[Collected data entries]

════════

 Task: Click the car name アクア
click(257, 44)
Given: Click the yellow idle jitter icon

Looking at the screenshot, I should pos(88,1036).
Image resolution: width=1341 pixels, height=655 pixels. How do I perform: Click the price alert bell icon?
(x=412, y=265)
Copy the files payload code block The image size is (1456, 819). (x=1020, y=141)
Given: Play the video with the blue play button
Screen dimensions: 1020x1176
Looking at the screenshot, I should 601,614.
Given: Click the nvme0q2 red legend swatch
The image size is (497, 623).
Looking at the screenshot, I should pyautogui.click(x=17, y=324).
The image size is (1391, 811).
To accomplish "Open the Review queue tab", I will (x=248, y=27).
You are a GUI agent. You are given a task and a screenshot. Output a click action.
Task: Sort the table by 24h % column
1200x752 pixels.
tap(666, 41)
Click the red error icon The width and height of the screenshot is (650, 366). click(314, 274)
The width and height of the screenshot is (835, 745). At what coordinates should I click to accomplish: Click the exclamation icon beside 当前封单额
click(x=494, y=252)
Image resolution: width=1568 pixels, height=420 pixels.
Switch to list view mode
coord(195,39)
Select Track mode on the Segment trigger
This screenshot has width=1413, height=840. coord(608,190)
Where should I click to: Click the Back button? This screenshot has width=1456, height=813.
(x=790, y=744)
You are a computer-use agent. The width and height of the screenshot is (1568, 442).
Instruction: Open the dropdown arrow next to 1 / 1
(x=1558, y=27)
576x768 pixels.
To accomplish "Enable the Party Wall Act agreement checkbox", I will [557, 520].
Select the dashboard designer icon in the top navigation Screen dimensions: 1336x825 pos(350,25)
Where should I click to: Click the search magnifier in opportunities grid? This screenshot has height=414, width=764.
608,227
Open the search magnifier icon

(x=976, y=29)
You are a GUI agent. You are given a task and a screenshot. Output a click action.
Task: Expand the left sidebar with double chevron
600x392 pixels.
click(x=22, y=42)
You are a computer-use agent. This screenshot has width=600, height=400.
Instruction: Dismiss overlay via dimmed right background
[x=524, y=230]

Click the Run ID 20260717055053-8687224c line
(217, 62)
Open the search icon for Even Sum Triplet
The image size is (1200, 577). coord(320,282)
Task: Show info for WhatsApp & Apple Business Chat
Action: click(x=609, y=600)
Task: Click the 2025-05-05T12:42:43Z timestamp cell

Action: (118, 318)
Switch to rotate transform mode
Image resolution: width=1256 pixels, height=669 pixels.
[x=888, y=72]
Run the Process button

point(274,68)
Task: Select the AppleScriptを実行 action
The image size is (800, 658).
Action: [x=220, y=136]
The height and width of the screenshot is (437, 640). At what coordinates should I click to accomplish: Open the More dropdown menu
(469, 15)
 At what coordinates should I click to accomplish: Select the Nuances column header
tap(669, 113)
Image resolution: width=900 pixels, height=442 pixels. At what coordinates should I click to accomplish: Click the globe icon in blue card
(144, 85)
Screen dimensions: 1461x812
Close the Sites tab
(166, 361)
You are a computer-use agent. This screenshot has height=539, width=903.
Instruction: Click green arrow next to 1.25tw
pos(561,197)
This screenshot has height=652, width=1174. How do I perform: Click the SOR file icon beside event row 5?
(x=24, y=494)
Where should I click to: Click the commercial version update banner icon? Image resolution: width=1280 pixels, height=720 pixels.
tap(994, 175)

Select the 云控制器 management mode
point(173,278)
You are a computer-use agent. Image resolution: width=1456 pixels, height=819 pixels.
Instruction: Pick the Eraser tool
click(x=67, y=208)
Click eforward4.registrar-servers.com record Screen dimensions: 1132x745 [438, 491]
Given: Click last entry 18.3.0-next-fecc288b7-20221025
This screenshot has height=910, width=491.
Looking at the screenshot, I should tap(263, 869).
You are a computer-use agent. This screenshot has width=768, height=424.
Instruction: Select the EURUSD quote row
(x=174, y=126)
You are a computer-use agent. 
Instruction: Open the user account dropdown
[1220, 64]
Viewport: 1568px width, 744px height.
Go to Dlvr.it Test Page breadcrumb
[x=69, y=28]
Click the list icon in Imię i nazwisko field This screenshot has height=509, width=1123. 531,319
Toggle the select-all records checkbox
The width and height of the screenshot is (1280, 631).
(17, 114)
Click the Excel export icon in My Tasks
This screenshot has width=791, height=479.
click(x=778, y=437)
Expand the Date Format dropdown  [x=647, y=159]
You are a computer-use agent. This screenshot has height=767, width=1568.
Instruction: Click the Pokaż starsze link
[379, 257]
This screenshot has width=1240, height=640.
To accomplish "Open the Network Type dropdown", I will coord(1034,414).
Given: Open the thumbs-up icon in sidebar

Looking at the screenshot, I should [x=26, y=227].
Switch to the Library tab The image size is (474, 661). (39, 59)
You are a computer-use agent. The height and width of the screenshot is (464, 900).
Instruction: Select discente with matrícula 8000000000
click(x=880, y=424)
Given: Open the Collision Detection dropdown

════════

Directions = All of the lines above must be returned exactly as they stand.

Task answer =
 Task: Click the car name アクア
click(257, 44)
Given: Click the yellow idle jitter icon

Looking at the screenshot, I should pos(88,1036).
Image resolution: width=1341 pixels, height=655 pixels. How do I perform: Click the price alert bell icon?
(x=412, y=265)
Copy the files payload code block The image size is (1456, 819). (x=1020, y=141)
Given: Play the video with the blue play button
Screen dimensions: 1020x1176
Looking at the screenshot, I should 601,614.
Given: Click the nvme0q2 red legend swatch
The image size is (497, 623).
Looking at the screenshot, I should pyautogui.click(x=17, y=324).
The image size is (1391, 811).
To accomplish "Open the Review queue tab", I will (x=248, y=27).
You are a GUI agent. You are given a task and a screenshot. Output a click action.
Task: Sort the table by 24h % column
1200x752 pixels.
tap(666, 41)
Click the red error icon The width and height of the screenshot is (650, 366). click(314, 274)
The width and height of the screenshot is (835, 745). At what coordinates should I click to accomplish: Click the exclamation icon beside 当前封单额
click(x=494, y=252)
Image resolution: width=1568 pixels, height=420 pixels.
Switch to list view mode
coord(195,39)
Select Track mode on the Segment trigger
This screenshot has width=1413, height=840. coord(608,190)
Where should I click to: Click the Back button? This screenshot has width=1456, height=813.
(x=790, y=744)
You are a computer-use agent. The width and height of the screenshot is (1568, 442).
Instruction: Open the dropdown arrow next to 1 / 1
(x=1558, y=27)
576x768 pixels.
To accomplish "Enable the Party Wall Act agreement checkbox", I will [557, 520].
Select the dashboard designer icon in the top navigation Screen dimensions: 1336x825 pos(350,25)
Where should I click to: Click the search magnifier in opportunities grid? This screenshot has height=414, width=764.
608,227
Open the search magnifier icon

(x=976, y=29)
You are a GUI agent. You are given a task and a screenshot. Output a click action.
Task: Expand the left sidebar with double chevron
600x392 pixels.
click(x=22, y=42)
You are a computer-use agent. This screenshot has width=600, height=400.
Instruction: Dismiss overlay via dimmed right background
[x=524, y=230]

Click the Run ID 20260717055053-8687224c line
(217, 62)
Open the search icon for Even Sum Triplet
The image size is (1200, 577). coord(320,282)
Task: Show info for WhatsApp & Apple Business Chat
Action: click(x=609, y=600)
Task: Click the 2025-05-05T12:42:43Z timestamp cell

Action: (118, 318)
Switch to rotate transform mode
Image resolution: width=1256 pixels, height=669 pixels.
[x=888, y=72]
Run the Process button

point(274,68)
Task: Select the AppleScriptを実行 action
The image size is (800, 658).
Action: [x=220, y=136]
The height and width of the screenshot is (437, 640). At what coordinates should I click to accomplish: Open the More dropdown menu
(469, 15)
 At what coordinates should I click to accomplish: Select the Nuances column header
tap(669, 113)
Image resolution: width=900 pixels, height=442 pixels. At what coordinates should I click to accomplish: Click the globe icon in blue card
(144, 85)
Screen dimensions: 1461x812
Close the Sites tab
(166, 361)
You are a computer-use agent. This screenshot has height=539, width=903.
Instruction: Click green arrow next to 1.25tw
pos(561,197)
This screenshot has height=652, width=1174. How do I perform: Click the SOR file icon beside event row 5?
(x=24, y=494)
Where should I click to: Click the commercial version update banner icon? Image resolution: width=1280 pixels, height=720 pixels.
tap(994, 175)

Select the 云控制器 management mode
point(173,278)
You are a computer-use agent. Image resolution: width=1456 pixels, height=819 pixels.
Instruction: Pick the Eraser tool
click(x=67, y=208)
Click eforward4.registrar-servers.com record Screen dimensions: 1132x745 [438, 491]
Given: Click last entry 18.3.0-next-fecc288b7-20221025
This screenshot has height=910, width=491.
Looking at the screenshot, I should tap(263, 869).
You are a computer-use agent. This screenshot has width=768, height=424.
Instruction: Select the EURUSD quote row
(x=174, y=126)
You are a computer-use agent. 
Instruction: Open the user account dropdown
[1220, 64]
Viewport: 1568px width, 744px height.
Go to Dlvr.it Test Page breadcrumb
[x=69, y=28]
Click the list icon in Imię i nazwisko field This screenshot has height=509, width=1123. 531,319
Toggle the select-all records checkbox
The width and height of the screenshot is (1280, 631).
(17, 114)
Click the Excel export icon in My Tasks
This screenshot has width=791, height=479.
click(x=778, y=437)
Expand the Date Format dropdown  [x=647, y=159]
You are a computer-use agent. This screenshot has height=767, width=1568.
Instruction: Click the Pokaż starsze link
[379, 257]
This screenshot has width=1240, height=640.
To accomplish "Open the Network Type dropdown", I will coord(1034,414).
Given: Open the thumbs-up icon in sidebar

Looking at the screenshot, I should [x=26, y=227].
Switch to the Library tab The image size is (474, 661). (39, 59)
You are a computer-use agent. The height and width of the screenshot is (464, 900).
Instruction: Select discente with matrícula 8000000000
click(x=880, y=424)
Given: Open the Collision Detection dropdown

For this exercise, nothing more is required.